*Your task:* Rewrite the lines from the one containing "1456x819 pixels. How" down to the one containing "I will 259,122.", changing "Community" to "Forums" and leaving everything else as it is. Give only those lines.

*Dataset:*
## Begin

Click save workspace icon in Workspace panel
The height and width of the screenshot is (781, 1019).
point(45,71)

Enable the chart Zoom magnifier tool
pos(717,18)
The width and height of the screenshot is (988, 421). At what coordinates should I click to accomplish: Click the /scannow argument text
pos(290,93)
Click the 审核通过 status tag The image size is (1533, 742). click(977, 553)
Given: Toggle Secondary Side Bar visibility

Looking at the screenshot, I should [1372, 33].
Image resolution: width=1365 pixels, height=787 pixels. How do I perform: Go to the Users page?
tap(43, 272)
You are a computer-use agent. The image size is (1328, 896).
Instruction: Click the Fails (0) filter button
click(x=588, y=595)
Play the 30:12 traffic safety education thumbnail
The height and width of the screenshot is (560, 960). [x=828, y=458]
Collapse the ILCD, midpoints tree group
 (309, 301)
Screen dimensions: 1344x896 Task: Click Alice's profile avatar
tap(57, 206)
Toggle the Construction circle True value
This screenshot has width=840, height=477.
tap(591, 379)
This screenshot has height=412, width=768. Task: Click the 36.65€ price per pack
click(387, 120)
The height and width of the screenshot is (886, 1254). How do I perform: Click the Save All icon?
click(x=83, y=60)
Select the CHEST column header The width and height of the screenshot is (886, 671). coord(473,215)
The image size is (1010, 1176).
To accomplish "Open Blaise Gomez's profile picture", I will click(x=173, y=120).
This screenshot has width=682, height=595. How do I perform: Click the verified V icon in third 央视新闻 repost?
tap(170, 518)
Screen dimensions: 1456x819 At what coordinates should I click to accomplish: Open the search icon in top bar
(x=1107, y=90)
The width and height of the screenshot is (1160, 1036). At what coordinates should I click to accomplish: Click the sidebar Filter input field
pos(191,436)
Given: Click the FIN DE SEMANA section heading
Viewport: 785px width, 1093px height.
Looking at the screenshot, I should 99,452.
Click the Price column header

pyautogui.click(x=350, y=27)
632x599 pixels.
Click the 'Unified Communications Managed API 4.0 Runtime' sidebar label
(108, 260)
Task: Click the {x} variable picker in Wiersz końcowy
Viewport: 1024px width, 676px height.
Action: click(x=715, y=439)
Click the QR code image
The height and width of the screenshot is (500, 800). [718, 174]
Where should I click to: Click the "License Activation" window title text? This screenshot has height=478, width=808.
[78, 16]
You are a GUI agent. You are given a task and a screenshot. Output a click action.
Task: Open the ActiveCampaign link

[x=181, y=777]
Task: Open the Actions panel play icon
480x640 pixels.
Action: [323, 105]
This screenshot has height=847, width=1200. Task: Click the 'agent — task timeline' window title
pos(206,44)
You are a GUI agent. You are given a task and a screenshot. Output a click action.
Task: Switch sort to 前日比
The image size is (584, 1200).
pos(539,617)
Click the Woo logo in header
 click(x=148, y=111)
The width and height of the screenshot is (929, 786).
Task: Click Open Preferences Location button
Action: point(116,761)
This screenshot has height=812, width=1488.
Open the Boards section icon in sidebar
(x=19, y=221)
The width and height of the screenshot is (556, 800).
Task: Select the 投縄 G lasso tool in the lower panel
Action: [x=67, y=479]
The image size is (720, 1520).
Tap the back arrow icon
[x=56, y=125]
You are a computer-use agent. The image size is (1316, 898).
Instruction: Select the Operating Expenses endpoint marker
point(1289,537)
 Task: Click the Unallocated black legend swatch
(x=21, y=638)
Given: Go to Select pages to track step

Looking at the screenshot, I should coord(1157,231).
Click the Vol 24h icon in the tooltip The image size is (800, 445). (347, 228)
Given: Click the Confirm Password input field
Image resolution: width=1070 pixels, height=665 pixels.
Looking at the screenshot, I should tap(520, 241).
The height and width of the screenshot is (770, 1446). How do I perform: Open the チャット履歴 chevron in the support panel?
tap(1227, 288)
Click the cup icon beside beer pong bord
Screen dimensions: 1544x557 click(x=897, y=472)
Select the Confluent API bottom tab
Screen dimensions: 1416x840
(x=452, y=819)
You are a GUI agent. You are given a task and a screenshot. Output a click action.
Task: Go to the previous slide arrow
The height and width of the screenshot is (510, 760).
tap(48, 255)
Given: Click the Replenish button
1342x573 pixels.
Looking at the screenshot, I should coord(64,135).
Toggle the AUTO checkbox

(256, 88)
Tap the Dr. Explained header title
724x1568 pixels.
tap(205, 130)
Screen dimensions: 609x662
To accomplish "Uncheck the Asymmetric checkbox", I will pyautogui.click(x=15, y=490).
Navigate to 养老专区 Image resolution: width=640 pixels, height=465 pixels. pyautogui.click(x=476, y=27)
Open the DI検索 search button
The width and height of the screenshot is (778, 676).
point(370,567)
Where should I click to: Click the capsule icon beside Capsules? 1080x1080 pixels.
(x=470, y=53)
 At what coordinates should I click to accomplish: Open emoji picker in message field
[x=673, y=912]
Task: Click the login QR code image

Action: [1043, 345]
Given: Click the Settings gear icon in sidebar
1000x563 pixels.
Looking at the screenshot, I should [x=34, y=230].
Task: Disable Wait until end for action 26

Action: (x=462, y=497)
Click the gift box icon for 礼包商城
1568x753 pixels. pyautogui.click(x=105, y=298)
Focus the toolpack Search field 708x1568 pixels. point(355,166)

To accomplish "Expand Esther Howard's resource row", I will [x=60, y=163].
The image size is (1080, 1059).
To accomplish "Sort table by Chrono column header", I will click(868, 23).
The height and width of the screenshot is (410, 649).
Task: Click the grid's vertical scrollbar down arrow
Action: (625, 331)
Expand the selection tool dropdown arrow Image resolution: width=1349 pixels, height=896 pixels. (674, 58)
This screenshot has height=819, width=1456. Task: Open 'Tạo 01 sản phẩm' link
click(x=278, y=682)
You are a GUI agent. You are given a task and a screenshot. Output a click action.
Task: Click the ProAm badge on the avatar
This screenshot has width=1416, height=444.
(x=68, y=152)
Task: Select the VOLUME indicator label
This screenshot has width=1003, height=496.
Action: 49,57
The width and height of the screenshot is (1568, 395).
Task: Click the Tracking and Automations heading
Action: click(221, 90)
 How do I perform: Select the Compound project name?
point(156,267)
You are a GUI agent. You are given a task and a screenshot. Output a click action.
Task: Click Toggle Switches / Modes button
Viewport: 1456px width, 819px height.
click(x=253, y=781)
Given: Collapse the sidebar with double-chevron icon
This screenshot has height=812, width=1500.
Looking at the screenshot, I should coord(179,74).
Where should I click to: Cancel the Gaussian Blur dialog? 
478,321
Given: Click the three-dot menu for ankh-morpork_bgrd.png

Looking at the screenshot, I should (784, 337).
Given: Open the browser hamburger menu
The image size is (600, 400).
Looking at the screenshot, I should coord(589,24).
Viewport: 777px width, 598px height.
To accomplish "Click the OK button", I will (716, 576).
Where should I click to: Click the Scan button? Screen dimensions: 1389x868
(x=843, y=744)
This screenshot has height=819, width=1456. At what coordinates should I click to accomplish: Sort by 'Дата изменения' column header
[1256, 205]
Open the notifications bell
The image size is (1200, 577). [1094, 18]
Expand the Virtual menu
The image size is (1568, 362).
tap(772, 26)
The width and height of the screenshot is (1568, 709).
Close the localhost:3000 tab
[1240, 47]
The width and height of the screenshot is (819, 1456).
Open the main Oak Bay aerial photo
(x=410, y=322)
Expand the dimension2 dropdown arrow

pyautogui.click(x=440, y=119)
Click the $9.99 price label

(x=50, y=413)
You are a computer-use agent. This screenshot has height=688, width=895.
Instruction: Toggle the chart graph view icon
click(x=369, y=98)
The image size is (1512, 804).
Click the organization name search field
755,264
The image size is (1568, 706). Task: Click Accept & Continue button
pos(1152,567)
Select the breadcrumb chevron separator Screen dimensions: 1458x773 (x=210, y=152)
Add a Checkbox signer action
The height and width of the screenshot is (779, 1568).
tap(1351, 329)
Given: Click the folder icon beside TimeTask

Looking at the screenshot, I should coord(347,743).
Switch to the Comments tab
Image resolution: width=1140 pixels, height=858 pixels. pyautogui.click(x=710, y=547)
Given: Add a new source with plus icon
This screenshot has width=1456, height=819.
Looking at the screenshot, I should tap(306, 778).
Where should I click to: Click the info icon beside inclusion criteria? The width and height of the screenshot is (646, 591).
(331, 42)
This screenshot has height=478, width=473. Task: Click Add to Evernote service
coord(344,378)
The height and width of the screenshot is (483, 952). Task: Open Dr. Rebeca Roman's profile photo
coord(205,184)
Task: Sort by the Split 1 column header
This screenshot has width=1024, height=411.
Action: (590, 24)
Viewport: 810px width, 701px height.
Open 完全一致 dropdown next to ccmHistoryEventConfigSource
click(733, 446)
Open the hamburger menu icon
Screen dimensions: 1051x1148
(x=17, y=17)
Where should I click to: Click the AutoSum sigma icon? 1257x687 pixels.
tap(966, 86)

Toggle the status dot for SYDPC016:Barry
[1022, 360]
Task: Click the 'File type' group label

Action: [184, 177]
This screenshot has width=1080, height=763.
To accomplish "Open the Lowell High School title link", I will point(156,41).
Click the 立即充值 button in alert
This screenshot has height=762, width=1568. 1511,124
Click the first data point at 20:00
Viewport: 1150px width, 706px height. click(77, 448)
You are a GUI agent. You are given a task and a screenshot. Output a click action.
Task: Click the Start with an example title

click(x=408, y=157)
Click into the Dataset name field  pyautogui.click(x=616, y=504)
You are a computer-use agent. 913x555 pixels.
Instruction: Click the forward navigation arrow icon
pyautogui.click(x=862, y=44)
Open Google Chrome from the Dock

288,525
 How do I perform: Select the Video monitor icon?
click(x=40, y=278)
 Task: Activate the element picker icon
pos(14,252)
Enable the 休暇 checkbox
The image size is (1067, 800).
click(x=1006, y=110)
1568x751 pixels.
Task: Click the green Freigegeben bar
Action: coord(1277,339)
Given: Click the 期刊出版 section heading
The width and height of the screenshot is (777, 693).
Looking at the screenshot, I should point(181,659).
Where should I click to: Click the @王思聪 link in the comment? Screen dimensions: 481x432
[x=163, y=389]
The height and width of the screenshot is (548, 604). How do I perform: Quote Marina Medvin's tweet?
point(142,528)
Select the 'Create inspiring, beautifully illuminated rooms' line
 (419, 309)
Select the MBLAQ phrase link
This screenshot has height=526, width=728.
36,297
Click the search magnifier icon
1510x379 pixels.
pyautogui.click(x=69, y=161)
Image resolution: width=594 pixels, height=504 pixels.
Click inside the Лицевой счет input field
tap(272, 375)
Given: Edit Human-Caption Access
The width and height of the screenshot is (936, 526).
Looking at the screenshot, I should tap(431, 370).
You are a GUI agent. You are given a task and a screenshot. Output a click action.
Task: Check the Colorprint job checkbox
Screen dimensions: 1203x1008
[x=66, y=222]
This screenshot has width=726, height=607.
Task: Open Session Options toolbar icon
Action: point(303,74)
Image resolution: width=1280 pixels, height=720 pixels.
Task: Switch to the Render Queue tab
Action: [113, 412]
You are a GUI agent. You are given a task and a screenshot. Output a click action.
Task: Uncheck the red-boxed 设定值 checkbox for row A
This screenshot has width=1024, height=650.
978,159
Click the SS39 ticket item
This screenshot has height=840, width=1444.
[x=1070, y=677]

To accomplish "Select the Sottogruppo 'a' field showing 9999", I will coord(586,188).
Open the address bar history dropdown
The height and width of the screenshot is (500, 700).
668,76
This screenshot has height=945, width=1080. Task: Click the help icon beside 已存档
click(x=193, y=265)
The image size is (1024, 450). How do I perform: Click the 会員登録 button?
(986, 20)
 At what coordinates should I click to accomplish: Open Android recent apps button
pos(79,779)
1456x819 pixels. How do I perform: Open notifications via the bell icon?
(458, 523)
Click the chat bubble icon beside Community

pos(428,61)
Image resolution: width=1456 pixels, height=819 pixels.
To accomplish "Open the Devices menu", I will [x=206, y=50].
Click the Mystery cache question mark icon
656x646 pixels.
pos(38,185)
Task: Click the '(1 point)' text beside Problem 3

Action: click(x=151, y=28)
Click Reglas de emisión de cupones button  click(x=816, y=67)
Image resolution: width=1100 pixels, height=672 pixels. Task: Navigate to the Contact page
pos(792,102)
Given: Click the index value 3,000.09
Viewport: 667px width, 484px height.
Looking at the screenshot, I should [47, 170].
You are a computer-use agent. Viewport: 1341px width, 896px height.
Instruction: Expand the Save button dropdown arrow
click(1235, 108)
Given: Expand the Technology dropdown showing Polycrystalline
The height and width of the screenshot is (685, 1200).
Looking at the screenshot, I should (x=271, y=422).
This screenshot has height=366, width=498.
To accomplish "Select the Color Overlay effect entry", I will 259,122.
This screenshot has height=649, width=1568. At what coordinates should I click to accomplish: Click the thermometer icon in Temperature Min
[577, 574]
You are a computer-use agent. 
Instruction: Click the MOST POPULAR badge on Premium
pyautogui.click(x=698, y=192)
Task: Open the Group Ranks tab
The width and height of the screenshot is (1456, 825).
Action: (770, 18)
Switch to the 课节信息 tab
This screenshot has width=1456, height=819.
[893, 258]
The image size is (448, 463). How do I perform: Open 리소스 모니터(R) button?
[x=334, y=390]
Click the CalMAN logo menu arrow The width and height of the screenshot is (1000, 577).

## End

*Completed exercise:*
1456x819 pixels. How do I perform: Open notifications via the bell icon?
(458, 523)
Click the chat bubble icon beside Forums

pos(428,61)
Image resolution: width=1456 pixels, height=819 pixels.
To accomplish "Open the Devices menu", I will [x=206, y=50].
Click the Mystery cache question mark icon
656x646 pixels.
pos(38,185)
Task: Click the '(1 point)' text beside Problem 3

Action: click(x=151, y=28)
Click Reglas de emisión de cupones button  click(x=816, y=67)
Image resolution: width=1100 pixels, height=672 pixels. Task: Navigate to the Contact page
pos(792,102)
Given: Click the index value 3,000.09
Viewport: 667px width, 484px height.
Looking at the screenshot, I should [47, 170].
You are a computer-use agent. Viewport: 1341px width, 896px height.
Instruction: Expand the Save button dropdown arrow
click(1235, 108)
Given: Expand the Technology dropdown showing Polycrystalline
The height and width of the screenshot is (685, 1200).
Looking at the screenshot, I should (x=271, y=422).
This screenshot has height=366, width=498.
To accomplish "Select the Color Overlay effect entry", I will 259,122.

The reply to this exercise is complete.